## Prompt:
Copy the data below exactly. Any pictures in it should be omitted.

☆ ☆ ☆

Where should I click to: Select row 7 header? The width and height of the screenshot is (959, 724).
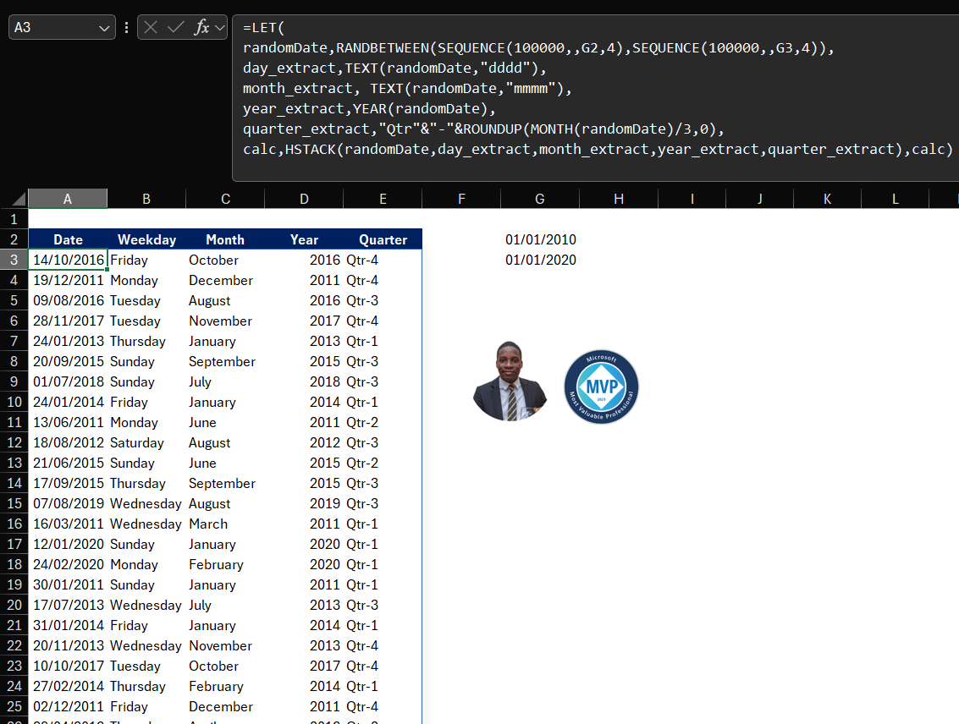pos(14,341)
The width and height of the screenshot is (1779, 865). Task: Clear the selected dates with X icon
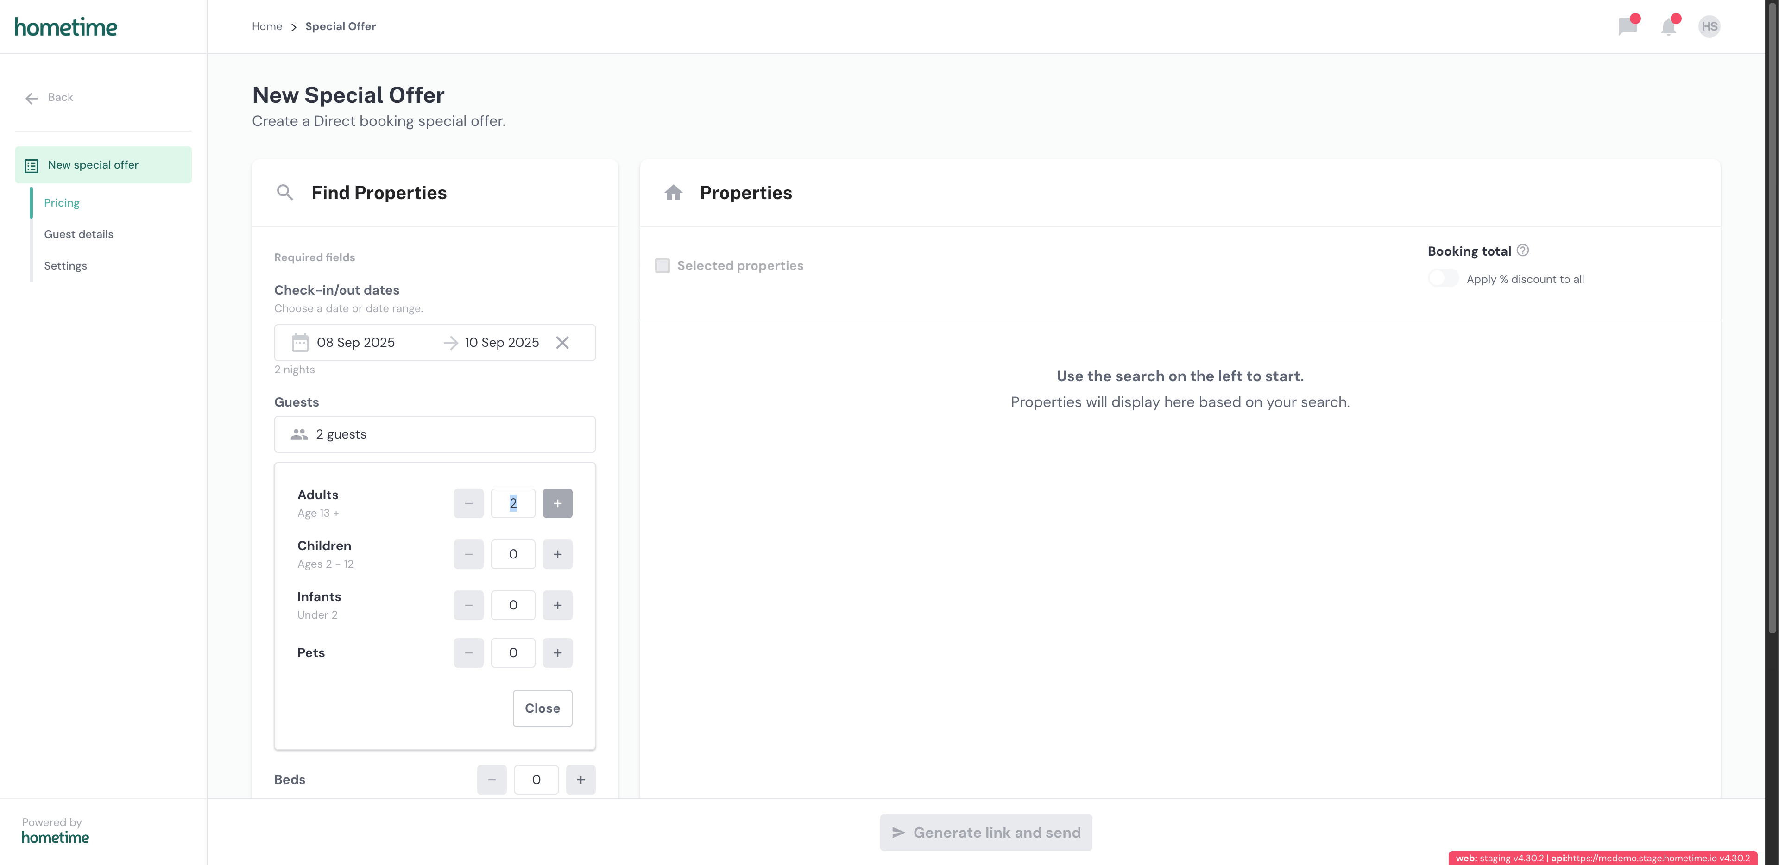[x=562, y=342]
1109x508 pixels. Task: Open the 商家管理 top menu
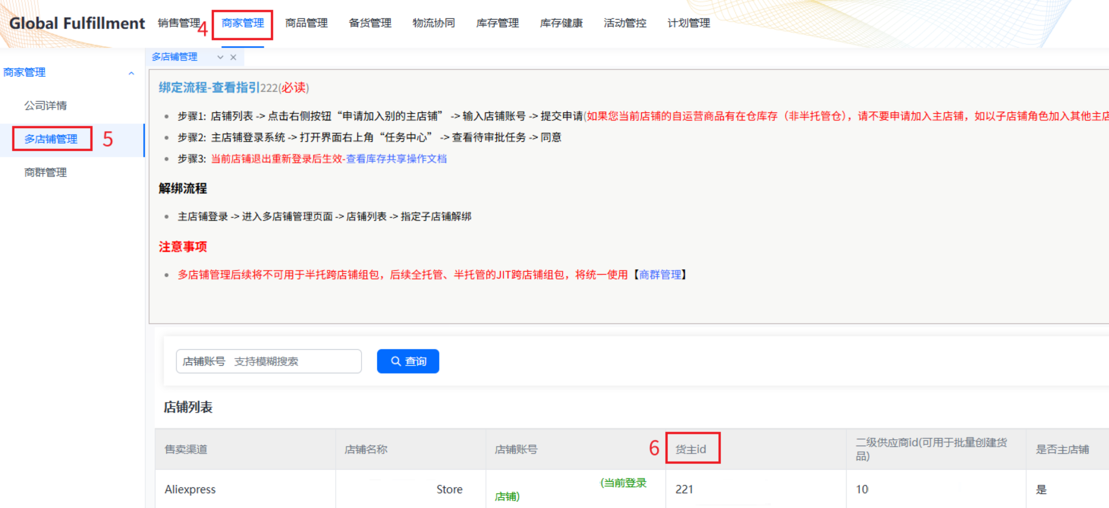pos(243,23)
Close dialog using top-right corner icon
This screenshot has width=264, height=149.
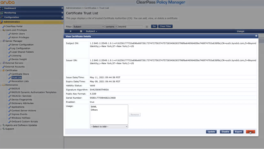pos(256,36)
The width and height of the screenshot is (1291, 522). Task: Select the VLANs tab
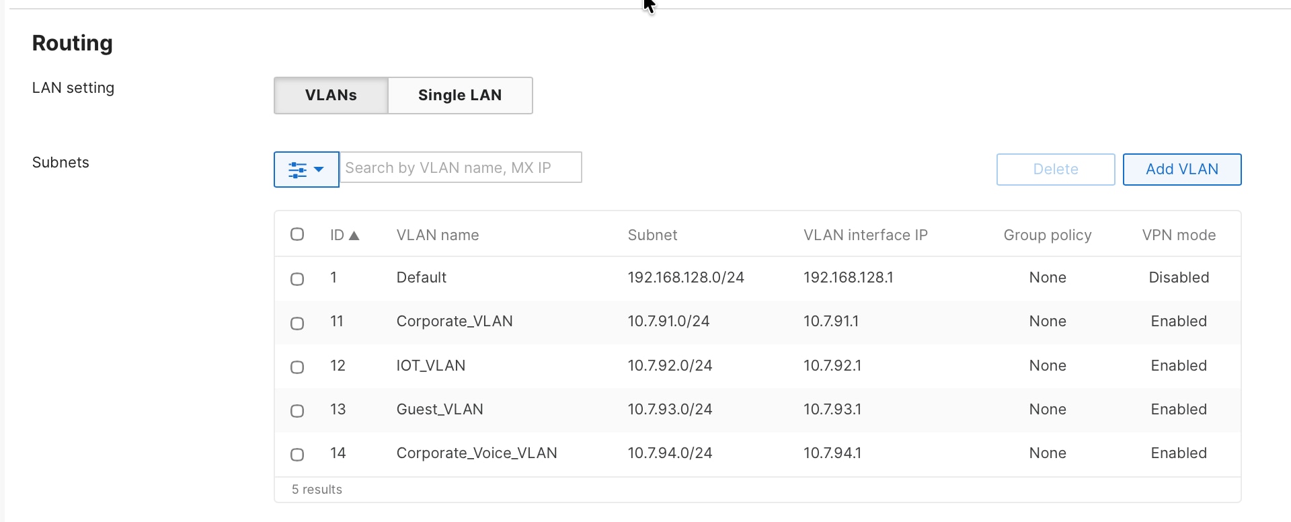330,95
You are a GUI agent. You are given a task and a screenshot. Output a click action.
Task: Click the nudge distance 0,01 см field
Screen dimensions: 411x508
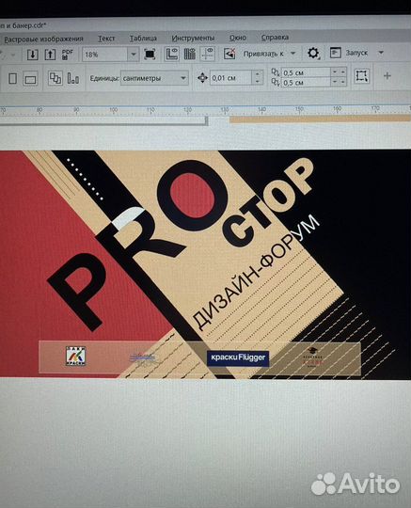pyautogui.click(x=230, y=78)
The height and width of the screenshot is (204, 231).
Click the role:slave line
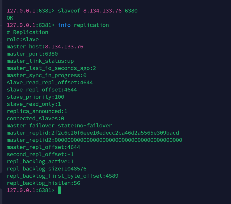pyautogui.click(x=23, y=39)
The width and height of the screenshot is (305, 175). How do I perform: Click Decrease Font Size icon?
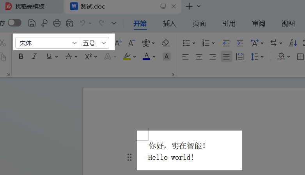coord(132,42)

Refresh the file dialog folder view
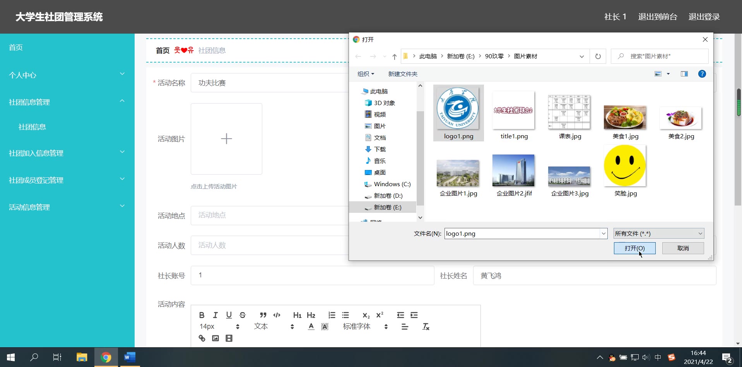[598, 56]
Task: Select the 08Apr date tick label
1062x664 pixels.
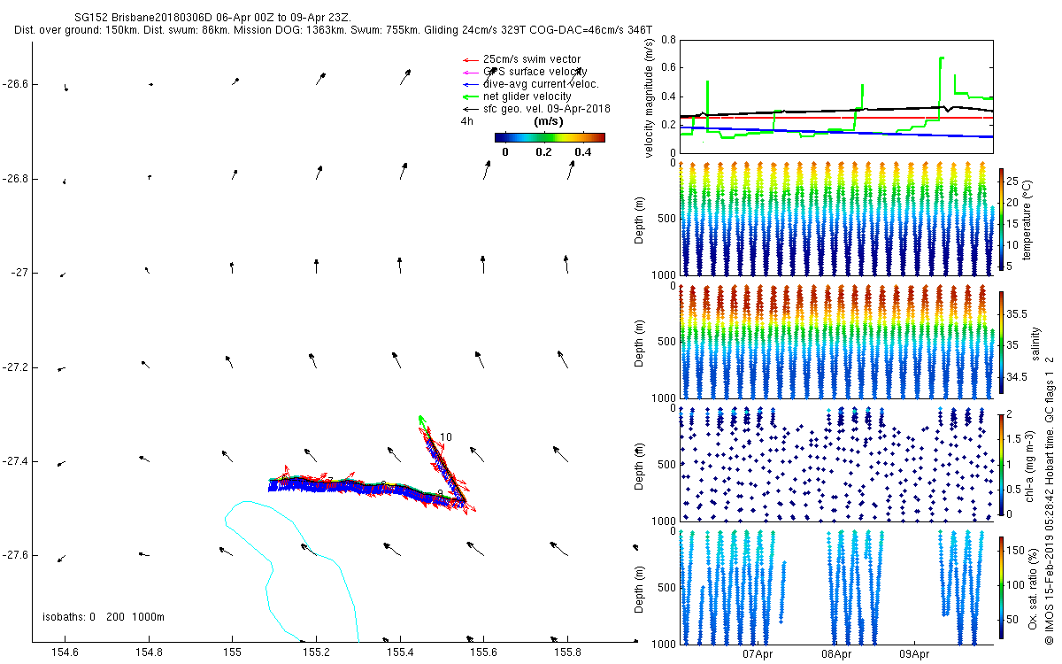Action: (836, 655)
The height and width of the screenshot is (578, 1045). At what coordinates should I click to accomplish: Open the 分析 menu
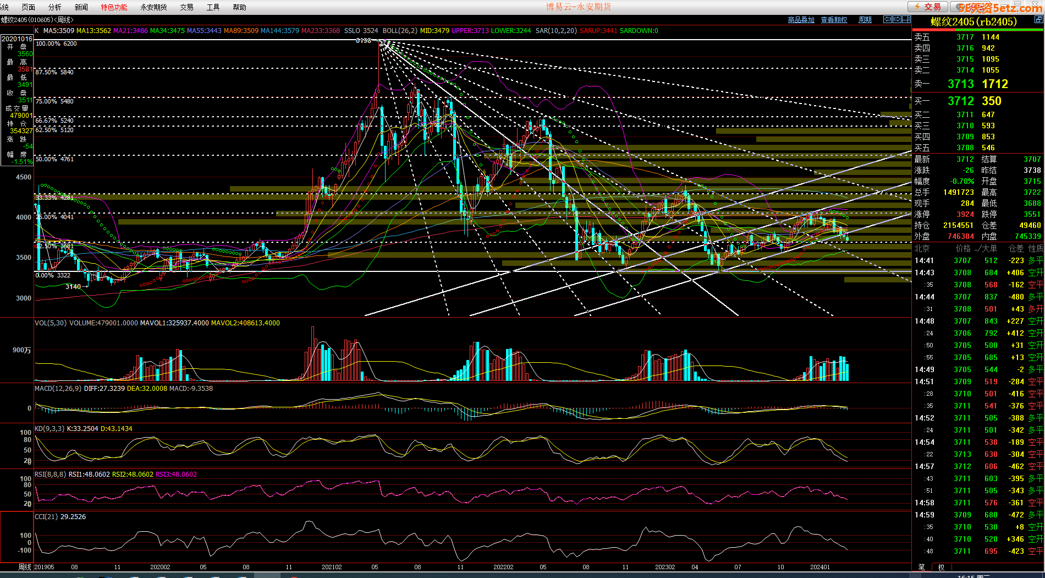coord(54,7)
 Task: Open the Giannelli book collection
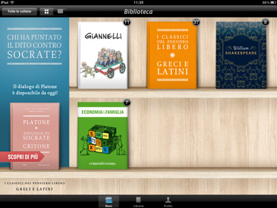(x=103, y=55)
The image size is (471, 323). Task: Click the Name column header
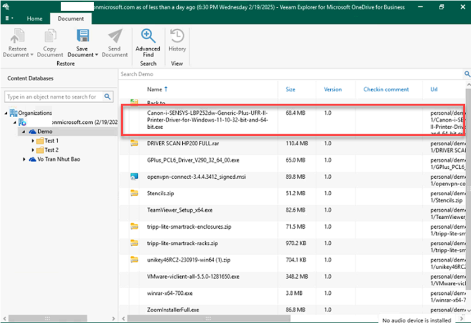(x=154, y=89)

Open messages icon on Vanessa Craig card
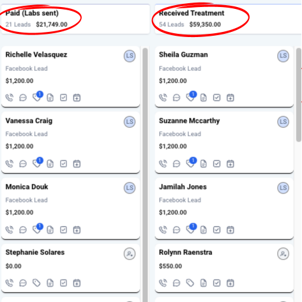click(23, 164)
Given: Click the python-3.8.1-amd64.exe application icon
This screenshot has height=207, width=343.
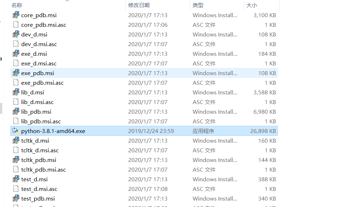Looking at the screenshot, I should pyautogui.click(x=16, y=131).
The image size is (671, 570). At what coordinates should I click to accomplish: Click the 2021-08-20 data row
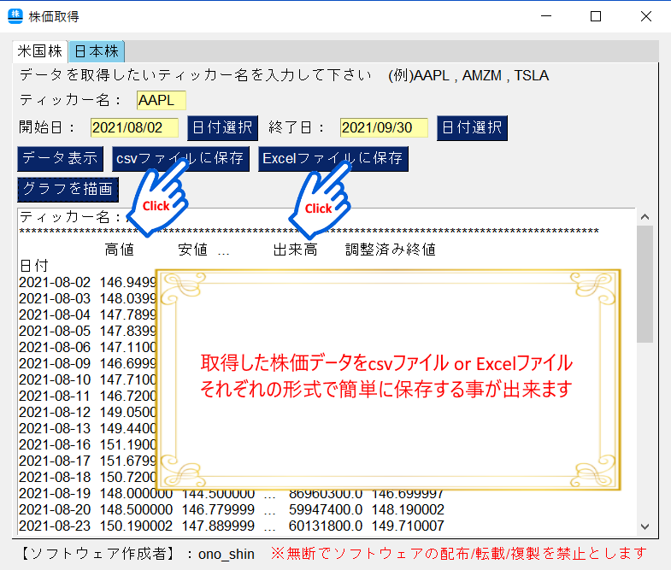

☆ ☆ ☆

## Answer space:
Where should I click to: Select row 7 header? The width and height of the screenshot is (959, 724).
pos(14,341)
The width and height of the screenshot is (1779, 865). Task: Clear the selected dates with X icon
[x=562, y=342]
1109x508 pixels. Task: Open the 商家管理 top menu
pos(243,23)
Close dialog using top-right corner icon
This screenshot has width=264, height=149.
pos(256,36)
The width and height of the screenshot is (1291, 522). Task: Select the VLANs tab
330,95
You are a GUI agent. You are given a task and a screenshot. Output a click action.
Task: Click the nudge distance 0,01 см field
Screen dimensions: 411x508
pyautogui.click(x=230, y=78)
The height and width of the screenshot is (204, 231).
Click the role:slave line
pyautogui.click(x=23, y=39)
The width and height of the screenshot is (305, 175). How do I perform: Click Decrease Font Size icon?
coord(132,42)

Refresh the file dialog folder view
[598, 56]
Task: Select the 08Apr date tick label
1062x664 pixels.
Action: (836, 655)
The height and width of the screenshot is (578, 1045). At what coordinates should I click to accomplish: Open the 分析 menu
coord(54,7)
 Task: Open the Giannelli book collection
(x=103, y=55)
The image size is (471, 323). Task: Click the Name column header
(x=154, y=89)

Open messages icon on Vanessa Craig card
click(23, 164)
Given: Click the python-3.8.1-amd64.exe application icon
This screenshot has height=207, width=343.
Looking at the screenshot, I should pyautogui.click(x=16, y=131).
The image size is (671, 570). At what coordinates should I click to accomplish: Click the 2021-08-20 data row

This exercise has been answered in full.